Located on the ground floor in the main area, the hotel restaurant cooks up a memorable experience, courtesy of young chef Blaž Derlink, who has worked with Ana Roš (Hiša Franko) and Igor Jagodic (Strelec). In creating his dishes, he draws inspiration from the local land and the region's culinary heritage, putting his own spin on these traditions.
He has elected exclusively to use local produce from nearby ecological farms: seasonal vegetables and fruit, cheese from high mountain pastures, farm butter, mountain meat, freshwater fish, fresh eggs gathered every morning, and herbs and berries picked in the surrounding forests. "It's a real pleasure every day to be able to work in these conditions, in partnership with the farmers and smallholders around us," he enthuses. Furthermore, 100% of the organic waste is composted.
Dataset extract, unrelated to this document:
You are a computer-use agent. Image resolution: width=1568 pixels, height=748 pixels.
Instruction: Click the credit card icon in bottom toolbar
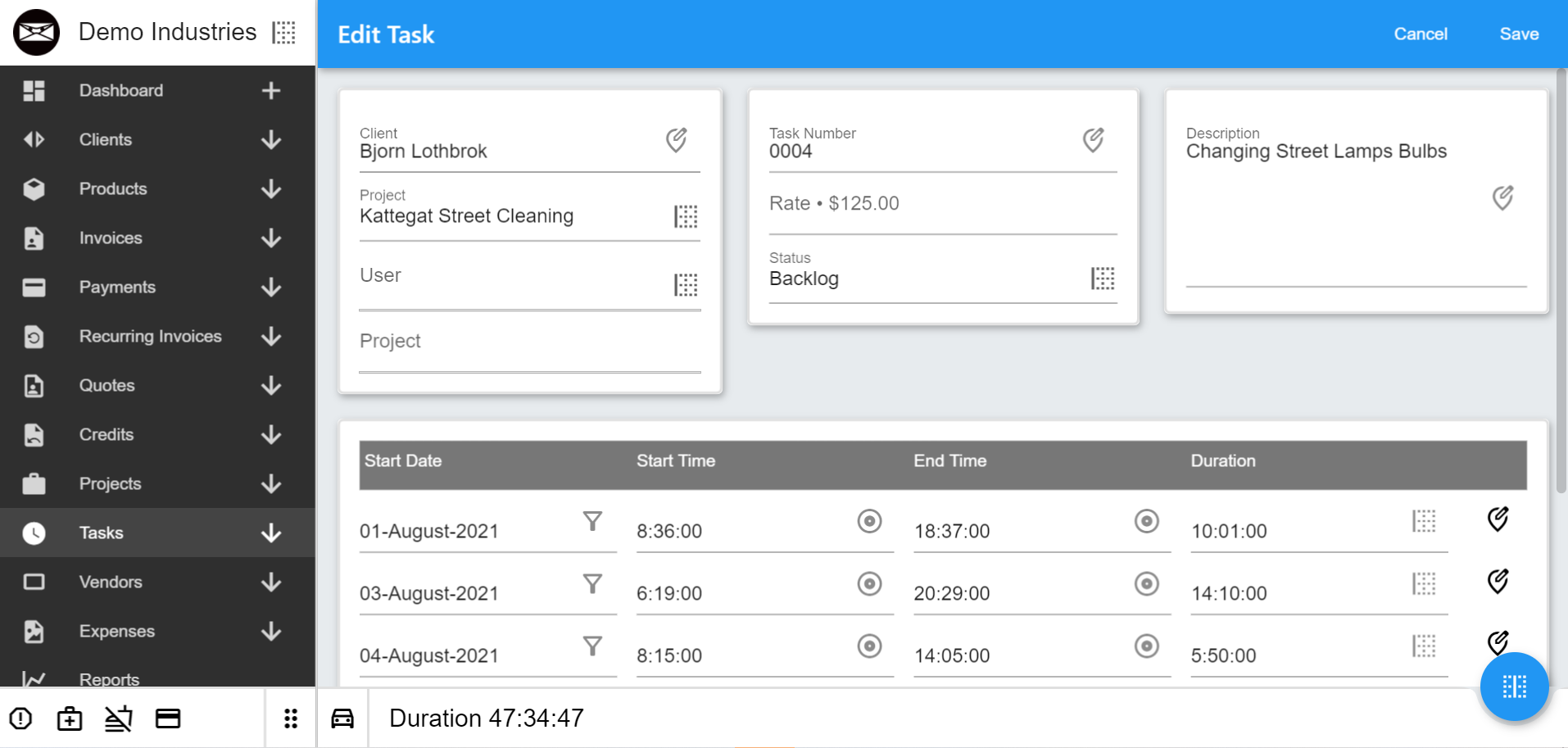pyautogui.click(x=168, y=718)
"To define my style, I would say that my cooking is inspired by French bistronomie but with a personal touch, resulting from my own experiments," says Blaž. His trout is served with buttermilk, his beef tartar with capers and beetroot, his Tolmin cheese in a soup, his beef brisket on buckwheat blini and his chocolate dessert with a drizzle of Istrian olive oil. The four, five or seven-course set menus change daily, so that the hotel's guests never eat the same thing twice.
At Vila Planinka, they serve mineral-rich local spring water. When it comes to the wines, you can rely on Marko Koren. It is a real pleasure to be advised by this affable, multilingual sommelier, who takes the time to explain all the subtleties of his wine list, which features more than 200 Slovenian wines from the country's three wine regions. All colours and styles are represented, with a majority of natural or biodynamic wines… Another way they stay in touch with nature.